Categories
Environment

Talk of the County

LAKE MACBRIDE— People were talking about the planned re-zoning of a farm near here, to subdivide it into the first-ever cluster of homes after the 2010 policy that created the rural cluster designation. On Tuesday, the Johnson County Board of Supervisors approved the first and second reading of a resolution supporting the plan.

I wrote to a friend on Monday, the cat is out of the bag— urban has already sprawled from Iowa City to Cedar Rapids. What difference does one more subdivision make in the Corridor? Those protected by stopping the development would be affluent landowners, living on expansive properties in expensive homes. I can see why they wouldn’t want a rural cluster invading their relatively secluded reserves. The problems of the affluent bourgeois are not mine.

The property owner was quoted in the Iowa City Press Citizen, “everyone here had an opportunity to purchase 40 acres of prime farm land, as they put it.

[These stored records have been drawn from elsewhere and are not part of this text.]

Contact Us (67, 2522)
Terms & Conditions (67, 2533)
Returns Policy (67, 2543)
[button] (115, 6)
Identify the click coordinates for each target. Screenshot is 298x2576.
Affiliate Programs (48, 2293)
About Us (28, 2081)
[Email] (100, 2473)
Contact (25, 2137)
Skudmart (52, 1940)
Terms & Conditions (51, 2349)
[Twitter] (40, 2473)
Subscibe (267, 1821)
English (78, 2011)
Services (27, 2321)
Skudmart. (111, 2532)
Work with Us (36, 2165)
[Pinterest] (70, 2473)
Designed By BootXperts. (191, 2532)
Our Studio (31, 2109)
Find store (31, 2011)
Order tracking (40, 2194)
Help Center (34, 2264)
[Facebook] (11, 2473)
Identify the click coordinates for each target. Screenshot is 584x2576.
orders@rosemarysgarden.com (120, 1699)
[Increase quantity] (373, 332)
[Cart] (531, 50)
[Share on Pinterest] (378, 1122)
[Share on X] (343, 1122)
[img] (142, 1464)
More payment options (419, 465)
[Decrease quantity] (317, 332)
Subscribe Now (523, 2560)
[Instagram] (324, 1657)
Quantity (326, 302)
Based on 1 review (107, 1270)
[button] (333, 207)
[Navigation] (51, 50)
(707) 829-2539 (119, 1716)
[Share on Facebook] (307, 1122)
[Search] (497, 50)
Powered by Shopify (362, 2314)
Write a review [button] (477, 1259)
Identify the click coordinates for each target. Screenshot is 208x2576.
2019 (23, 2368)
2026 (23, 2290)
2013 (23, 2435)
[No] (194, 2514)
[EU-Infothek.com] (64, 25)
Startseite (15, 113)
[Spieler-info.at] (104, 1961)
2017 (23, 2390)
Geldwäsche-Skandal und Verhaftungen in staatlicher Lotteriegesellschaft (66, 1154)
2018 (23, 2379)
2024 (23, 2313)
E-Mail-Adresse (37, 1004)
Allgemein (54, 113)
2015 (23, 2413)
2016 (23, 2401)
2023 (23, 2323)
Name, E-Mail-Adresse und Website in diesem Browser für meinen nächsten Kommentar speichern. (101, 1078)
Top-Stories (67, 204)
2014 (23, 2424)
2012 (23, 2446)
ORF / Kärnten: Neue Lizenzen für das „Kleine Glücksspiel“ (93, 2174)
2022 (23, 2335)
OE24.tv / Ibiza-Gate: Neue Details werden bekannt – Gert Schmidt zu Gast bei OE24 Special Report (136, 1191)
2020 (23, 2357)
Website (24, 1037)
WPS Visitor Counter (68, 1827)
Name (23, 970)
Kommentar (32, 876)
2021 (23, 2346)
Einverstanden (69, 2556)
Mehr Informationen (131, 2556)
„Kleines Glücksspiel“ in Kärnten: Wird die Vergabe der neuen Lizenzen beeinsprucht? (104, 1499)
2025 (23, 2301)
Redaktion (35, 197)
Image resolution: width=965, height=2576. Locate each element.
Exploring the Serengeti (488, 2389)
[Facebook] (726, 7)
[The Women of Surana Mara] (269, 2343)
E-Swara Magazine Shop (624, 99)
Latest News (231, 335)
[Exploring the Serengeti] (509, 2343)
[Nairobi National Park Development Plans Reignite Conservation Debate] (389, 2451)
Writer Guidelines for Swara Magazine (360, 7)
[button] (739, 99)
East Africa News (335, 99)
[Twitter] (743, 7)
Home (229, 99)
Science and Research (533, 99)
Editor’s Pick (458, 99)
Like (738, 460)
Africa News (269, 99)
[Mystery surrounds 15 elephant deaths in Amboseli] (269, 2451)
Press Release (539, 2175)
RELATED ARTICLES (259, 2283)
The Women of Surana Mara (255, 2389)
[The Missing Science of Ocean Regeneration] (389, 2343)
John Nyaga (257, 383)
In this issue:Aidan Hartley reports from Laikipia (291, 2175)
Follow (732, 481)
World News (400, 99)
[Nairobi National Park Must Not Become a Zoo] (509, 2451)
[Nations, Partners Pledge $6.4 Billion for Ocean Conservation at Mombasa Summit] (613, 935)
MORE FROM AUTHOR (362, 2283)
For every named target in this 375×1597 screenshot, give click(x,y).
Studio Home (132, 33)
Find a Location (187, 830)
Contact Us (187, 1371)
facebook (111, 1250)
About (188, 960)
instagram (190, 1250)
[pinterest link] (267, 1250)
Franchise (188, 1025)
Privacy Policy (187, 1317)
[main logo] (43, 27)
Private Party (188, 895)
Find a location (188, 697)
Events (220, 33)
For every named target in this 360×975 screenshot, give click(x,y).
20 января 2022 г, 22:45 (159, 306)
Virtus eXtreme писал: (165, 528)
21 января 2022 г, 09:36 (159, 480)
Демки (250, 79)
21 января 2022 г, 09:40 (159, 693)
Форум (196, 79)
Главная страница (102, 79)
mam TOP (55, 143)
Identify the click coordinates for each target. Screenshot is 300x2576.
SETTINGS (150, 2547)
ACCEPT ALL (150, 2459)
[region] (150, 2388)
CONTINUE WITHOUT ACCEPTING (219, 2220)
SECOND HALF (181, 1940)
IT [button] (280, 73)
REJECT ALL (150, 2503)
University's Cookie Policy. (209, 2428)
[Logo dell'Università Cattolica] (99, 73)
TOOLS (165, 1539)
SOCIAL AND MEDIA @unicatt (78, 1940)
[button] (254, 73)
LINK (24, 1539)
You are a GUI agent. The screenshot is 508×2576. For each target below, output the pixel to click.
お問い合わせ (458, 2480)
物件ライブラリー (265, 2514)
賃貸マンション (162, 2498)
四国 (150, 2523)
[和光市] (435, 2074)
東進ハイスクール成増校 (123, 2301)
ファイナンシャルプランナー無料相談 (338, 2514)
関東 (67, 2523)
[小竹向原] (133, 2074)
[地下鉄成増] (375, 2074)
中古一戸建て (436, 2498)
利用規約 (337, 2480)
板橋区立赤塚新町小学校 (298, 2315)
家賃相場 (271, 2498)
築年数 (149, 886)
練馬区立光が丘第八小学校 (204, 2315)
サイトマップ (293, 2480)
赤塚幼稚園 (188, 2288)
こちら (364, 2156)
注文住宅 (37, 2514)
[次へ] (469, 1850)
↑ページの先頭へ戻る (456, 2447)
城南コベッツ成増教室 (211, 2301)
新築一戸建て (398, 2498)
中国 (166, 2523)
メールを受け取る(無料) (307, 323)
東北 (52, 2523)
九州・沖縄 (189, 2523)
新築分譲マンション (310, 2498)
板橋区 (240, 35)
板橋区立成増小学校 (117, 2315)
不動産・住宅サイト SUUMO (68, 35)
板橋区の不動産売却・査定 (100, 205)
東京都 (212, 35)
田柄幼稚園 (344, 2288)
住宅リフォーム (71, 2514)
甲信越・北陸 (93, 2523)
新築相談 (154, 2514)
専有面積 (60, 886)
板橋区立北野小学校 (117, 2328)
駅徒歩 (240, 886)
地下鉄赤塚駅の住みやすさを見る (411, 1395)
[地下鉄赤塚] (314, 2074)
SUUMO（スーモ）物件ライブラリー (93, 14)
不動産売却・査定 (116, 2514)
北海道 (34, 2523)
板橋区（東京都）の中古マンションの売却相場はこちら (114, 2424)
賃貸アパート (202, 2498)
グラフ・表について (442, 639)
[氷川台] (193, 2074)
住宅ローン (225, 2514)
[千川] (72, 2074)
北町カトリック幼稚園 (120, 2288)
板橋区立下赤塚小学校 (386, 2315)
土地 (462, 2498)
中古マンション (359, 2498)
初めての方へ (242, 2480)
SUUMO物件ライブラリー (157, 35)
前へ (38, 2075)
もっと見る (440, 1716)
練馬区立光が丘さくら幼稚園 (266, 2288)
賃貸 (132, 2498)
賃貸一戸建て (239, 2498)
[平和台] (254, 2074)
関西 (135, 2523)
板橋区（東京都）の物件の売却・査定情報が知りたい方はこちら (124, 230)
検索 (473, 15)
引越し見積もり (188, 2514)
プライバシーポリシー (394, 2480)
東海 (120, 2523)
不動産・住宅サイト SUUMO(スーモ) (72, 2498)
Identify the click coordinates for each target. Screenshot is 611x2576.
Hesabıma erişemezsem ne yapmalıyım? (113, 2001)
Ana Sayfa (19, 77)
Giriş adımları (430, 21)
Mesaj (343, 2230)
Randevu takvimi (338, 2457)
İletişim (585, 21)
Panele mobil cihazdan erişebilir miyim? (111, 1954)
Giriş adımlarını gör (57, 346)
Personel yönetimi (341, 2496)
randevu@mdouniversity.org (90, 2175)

The opposition claims how important it is to preserve farmland and this area, yet no one would make that commitment,” she said. “They have been relentless in this obsession and seem to think that they and only they know what’s best and feel absolute in their self-appointed role as guardians… The bottom line is that I own this property and as owner I have property rights.”

To the extent we accept the premise of land rights— that Black Hawk and Poweshiek intended to cede their rights after the Black Hawk War— it is hard to take issue with the property owner. What is bothersome is there is a real climate crisis ongoing, and this local talk is a diversion from something much more important than whether another subdivision of McMansions is built.